Gösterilen metin ▸
(Milli Gazete)
Taksim Kadife Darbe Sürecinin 7 Haziran 2015 Genel Seçimler aşamasında, AKP’nin tek başına iktidar yapılmaması ile başlayan 1 Kasım 2015 genel seçimlerine kadar devam eden süreçte, Türkiye-Irak-Suriye düzleminde vuku bulan olaylara bağlı olarak Türkiye’nin arka odasında, küresel güçlerle Türkiye arasında çok ciddi pazarlıkların yapıldığı ve kısmı bir uzlaşmaya varıldığı söylenebilir.
Siyasi iktidarın çok ani bir değişiklikle, “2002
Fabrika ayarlarına döndüğünü” ilan ederek, NATO üslerini açması, AB sürecini
yeniden başlatması, Çin füze ihalesini iptal etmesi ve İsrail devletini dost
ilan etmesi, böyle bir sürecin sonucu olmalıdır. Rus uçağının düşürülmesi, İran
üzerindeki ambargonun kaldırılarak önünün açılması, İslam coğrafyasındaki
satranç oyununun bir parçasıdır. Rus uçağı düşürülerek Türkiye, Suriye
denkleminden saf dışı edilmeye çalışılırken; Başika kampındaki askerlerin ABD
tarafından çekilmesinin ısrarla istenmesi ile de Türkiye, Irak denkleminden
devre dışına çıkarılmaya çalışılmaktadır.
Bunların ardından Sultanahmet canlı bomba vakası ve bununla
hemen hemen aynı zamana denk düşen, Türkiye’yi meşgul eden, küresel baskıların
Türkiye üzerine yoğunlaşmasına sebebiyet veren, bir sosyolojik savaş ürünü olan
“Akademisyenler Bildirisi”, Küresel Şer İttifakın Türkiye’den çok daha başka
şeyler istediğini göstermektedir. Uluslararası kariyere sahip olan ve
içerisinde hukukçuların da yer aldığı bir akademisyenler grubunun, tek yanlı
olarak devleti, hükümeti suçlanması, tehdit ve tahrik etmesi, akla mantığa
aykırı olduğuna göre “Akademisyenler bildirisi” başka bir amaca hizmet etmek
üzere hazırlanmıştır (önceki yazımızda bu konu tartışıldı).
Gerek Güneydoğuda olayların şiddetlenmesi, gerek Sultanahmet
canlı bomba olayı ve gerekse Akademisyenler bildirisi, ABD Başkan Yardımcısı
Joe Biden’in gelişinin hemen öncesine denk gelmesi, arada çok ciddi bir
ilişkinin var olduğunu göstermektedir.
Bölgede Çatışan Projeler
ABD Başkan yardımcısı Biden’in gelişindeki zamanlama,
yaptığı görüşmeler ve açıklamalar, daha uzun vadeli hedeflere dönüktür.

Yapılacak iş ▸
Yukarıdaki yazıya göre şu soruları cevaplayın:
1. Rus uçağının düşürülmesiyle Türkiye hangi denklemden saf dışı edilmeye çalışılıyor?
2. Başika kampındaki askerlerin çekilmesini kim ısrarla istiyor?
3. Yazıda adı geçen ABD Başkan Yardımcısı kimdir?

[Veri kayıtları]
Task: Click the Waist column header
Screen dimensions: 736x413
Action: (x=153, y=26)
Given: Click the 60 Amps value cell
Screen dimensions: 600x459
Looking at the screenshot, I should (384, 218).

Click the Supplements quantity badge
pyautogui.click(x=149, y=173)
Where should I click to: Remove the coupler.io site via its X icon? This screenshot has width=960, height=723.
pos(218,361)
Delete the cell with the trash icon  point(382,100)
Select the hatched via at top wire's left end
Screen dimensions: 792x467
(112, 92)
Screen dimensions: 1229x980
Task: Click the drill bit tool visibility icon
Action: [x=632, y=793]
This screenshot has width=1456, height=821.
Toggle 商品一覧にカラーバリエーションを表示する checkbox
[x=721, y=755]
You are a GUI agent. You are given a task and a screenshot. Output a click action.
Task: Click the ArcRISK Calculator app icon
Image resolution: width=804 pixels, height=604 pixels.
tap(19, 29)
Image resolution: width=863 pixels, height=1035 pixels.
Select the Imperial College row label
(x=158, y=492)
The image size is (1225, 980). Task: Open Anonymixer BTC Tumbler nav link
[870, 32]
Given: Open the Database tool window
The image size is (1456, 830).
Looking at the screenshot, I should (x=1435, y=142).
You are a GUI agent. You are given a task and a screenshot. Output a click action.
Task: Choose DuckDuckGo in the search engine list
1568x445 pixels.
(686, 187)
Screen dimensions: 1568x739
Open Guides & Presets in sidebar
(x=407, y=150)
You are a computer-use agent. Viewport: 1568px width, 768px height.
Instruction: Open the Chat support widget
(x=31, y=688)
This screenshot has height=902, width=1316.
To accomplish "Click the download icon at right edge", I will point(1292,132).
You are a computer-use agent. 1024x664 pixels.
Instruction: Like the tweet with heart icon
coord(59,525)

Örnek çözüm ▸
1. Suriye denkleminden.
2. ABD.
3. Joe Biden.